Concrètement, cette loi vise à organiser la mobilisation de toutes les ressources nationales – humaines, matérielles, industrielles et logistiques – dans une logique d’alerte maximale. Elle s’inscrit dans un contexte régional tendu, marqué par l’instabilité chronique au Sahel, les menaces terroristes, et les rivalités géopolitiques croissantes.

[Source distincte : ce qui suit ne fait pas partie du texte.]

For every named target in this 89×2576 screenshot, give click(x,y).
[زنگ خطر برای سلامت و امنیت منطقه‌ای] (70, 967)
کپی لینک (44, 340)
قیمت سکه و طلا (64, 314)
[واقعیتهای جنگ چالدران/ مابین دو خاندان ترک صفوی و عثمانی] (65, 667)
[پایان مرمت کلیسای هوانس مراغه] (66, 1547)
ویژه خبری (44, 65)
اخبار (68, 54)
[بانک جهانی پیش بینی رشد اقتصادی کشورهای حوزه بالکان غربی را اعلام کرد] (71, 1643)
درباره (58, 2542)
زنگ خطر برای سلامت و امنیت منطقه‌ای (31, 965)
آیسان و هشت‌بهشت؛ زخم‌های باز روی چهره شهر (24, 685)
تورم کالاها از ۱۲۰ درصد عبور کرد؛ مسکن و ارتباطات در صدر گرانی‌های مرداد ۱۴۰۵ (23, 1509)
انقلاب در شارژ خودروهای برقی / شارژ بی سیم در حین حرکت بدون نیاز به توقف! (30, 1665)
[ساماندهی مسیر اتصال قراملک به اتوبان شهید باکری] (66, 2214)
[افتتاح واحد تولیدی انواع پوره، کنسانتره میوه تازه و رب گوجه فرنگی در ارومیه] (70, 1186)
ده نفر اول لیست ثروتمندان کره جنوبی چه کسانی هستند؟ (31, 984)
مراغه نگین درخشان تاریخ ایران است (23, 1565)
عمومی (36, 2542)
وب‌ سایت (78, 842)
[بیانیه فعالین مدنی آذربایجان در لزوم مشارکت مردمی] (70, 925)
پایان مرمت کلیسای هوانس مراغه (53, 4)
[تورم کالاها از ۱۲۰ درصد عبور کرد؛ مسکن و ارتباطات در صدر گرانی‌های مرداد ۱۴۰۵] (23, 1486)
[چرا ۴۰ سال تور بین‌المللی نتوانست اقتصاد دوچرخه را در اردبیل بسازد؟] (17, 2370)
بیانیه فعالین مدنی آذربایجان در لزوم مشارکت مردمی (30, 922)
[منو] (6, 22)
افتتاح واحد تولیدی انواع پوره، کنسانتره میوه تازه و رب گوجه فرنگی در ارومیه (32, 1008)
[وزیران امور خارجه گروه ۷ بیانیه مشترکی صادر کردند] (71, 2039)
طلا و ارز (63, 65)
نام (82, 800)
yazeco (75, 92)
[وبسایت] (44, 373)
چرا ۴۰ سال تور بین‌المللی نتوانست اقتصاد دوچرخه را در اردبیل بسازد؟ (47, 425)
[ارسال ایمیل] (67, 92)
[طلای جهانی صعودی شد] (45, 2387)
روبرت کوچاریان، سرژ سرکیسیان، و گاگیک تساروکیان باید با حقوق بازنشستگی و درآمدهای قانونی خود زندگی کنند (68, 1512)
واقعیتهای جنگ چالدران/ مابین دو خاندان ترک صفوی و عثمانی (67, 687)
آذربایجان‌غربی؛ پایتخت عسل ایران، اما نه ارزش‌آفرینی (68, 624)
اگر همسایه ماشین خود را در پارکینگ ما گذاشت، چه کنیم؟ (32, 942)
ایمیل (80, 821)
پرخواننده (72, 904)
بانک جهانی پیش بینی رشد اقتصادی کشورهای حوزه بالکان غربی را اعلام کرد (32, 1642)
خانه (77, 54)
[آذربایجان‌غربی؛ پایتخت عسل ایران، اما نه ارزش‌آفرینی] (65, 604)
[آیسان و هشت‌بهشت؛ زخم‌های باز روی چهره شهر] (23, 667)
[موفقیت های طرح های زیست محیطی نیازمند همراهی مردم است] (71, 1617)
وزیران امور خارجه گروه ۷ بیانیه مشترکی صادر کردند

Face à ces défis multidimensionnels, l’Algérie semble vouloir anticiper les risques plutôt que de les subir. En dotant l’État d’un mécanisme clair et adaptable, ce projet de loi envoie un message sans équivoque : le pays est prêt à défendre sa souveraineté et sa stabilité, quoi qu’il en coûte.

Mais au-delà de l’aspect opérationnel, cette réforme revêt une portée symbolique profonde. En intégrant la société civile dans les dynamiques de résilience nationale, elle fait du citoyen un acteur clé d’un effort collectif. Cette approche, qui place le peuple au cœur de la défense nationale, rappelle les idéaux de solidarité et de résistance hérités de la guerre d’indépendance. Elle redéfinit également la doctrine sécuritaire algérienne, en affirmant des « lignes rouges » face aux menaces extérieures et intérieures. Dans un environnement régional où les crises se multiplient – des conflits au Mali voisin aux tensions autour des ressources sahariennes –, l’Algérie se positionne comme une puissance vigilante, déterminée à ne pas céder un pouce de terrain.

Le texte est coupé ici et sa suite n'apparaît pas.